**What is being asked:** Within the entries that follow, report how many lines contain the word "logo", giving the number by itself.

Saved entries
* * * * * * *
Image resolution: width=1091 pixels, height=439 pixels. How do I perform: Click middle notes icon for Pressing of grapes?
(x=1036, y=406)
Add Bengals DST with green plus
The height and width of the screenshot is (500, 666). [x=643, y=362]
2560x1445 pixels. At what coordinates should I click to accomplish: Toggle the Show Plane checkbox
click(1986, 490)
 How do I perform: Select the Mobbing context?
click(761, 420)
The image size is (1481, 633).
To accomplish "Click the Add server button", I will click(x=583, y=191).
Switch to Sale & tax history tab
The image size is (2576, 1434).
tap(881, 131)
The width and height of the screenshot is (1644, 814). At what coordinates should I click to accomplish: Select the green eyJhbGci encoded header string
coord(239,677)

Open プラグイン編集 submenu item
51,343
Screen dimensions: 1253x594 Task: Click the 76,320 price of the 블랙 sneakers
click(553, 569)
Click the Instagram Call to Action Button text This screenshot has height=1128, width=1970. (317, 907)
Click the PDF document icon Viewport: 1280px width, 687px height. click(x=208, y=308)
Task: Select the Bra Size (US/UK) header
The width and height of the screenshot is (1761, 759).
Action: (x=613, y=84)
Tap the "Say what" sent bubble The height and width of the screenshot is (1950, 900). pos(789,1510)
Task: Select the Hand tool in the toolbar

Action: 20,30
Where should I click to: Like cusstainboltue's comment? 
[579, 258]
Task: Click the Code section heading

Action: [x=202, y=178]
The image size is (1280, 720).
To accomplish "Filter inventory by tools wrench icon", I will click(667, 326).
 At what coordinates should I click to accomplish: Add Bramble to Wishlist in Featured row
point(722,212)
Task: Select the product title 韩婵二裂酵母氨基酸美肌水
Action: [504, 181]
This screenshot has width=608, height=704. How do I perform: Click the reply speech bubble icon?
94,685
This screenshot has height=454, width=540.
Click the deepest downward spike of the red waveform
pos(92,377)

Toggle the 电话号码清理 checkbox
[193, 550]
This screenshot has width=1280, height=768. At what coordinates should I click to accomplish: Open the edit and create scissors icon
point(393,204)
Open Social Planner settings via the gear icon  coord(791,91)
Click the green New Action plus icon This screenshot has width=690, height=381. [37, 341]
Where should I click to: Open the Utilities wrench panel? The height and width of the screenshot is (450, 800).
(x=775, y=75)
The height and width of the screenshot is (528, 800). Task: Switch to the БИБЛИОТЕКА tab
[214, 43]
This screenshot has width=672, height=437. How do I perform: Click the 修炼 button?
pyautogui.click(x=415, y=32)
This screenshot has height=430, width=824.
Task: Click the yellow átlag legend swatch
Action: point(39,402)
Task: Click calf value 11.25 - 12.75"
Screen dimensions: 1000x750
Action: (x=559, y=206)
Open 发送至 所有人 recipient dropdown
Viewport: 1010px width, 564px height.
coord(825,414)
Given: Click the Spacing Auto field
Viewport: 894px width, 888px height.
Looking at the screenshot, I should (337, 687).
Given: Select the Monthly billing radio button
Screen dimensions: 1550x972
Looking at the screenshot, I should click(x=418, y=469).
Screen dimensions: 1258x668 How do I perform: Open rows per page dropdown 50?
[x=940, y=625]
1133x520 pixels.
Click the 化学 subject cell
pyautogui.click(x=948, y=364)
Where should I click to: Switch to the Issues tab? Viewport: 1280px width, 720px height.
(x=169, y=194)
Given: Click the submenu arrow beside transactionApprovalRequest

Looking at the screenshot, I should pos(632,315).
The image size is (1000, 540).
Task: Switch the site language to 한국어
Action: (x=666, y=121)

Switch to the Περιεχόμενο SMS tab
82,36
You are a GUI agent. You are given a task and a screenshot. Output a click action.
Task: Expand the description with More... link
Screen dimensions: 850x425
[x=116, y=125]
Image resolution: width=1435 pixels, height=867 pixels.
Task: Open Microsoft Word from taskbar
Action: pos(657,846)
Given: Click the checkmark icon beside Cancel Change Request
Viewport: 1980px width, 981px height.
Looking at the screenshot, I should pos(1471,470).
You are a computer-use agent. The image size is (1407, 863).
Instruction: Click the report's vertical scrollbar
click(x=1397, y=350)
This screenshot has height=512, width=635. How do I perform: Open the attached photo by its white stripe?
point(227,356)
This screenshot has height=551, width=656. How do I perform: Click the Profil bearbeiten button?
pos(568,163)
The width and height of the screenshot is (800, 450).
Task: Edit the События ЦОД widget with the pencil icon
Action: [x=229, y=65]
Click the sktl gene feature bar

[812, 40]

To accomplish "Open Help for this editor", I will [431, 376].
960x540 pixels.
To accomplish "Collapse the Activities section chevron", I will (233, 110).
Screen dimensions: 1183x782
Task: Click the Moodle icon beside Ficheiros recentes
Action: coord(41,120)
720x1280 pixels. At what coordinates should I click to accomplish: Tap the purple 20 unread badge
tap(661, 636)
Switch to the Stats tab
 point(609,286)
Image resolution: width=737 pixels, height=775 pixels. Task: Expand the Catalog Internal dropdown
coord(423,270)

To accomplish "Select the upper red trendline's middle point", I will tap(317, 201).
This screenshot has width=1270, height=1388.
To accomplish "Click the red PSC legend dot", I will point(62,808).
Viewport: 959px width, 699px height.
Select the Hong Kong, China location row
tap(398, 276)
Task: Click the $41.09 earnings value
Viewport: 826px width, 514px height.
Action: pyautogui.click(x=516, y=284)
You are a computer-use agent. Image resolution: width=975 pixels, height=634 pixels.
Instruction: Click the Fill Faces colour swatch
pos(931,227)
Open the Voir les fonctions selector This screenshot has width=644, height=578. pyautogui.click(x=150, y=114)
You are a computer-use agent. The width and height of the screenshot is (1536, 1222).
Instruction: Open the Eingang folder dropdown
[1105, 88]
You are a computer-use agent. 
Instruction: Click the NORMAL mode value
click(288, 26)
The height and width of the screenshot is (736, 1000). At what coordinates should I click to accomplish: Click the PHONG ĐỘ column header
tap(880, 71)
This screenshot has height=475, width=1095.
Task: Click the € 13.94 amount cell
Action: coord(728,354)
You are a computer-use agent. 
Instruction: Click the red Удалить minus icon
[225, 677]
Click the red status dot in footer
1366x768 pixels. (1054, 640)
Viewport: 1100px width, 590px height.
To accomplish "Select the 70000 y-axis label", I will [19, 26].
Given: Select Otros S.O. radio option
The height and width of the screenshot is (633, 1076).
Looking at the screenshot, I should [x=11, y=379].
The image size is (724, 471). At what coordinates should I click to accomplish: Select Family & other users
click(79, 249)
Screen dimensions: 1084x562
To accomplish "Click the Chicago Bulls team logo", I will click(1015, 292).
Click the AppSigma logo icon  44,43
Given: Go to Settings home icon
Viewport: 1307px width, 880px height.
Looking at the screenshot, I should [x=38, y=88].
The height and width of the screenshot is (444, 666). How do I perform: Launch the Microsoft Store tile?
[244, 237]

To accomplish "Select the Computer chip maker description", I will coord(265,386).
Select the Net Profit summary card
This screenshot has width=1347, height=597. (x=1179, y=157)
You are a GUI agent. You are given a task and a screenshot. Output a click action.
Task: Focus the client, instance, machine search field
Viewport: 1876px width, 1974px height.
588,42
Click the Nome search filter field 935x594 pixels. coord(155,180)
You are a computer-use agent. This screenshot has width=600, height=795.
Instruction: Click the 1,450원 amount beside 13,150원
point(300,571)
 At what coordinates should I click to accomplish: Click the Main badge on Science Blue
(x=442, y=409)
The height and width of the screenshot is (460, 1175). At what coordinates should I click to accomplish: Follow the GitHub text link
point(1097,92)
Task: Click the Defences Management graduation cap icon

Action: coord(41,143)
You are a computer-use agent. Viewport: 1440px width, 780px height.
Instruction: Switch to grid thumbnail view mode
* * * * * * *
**Output of the exercise:** 2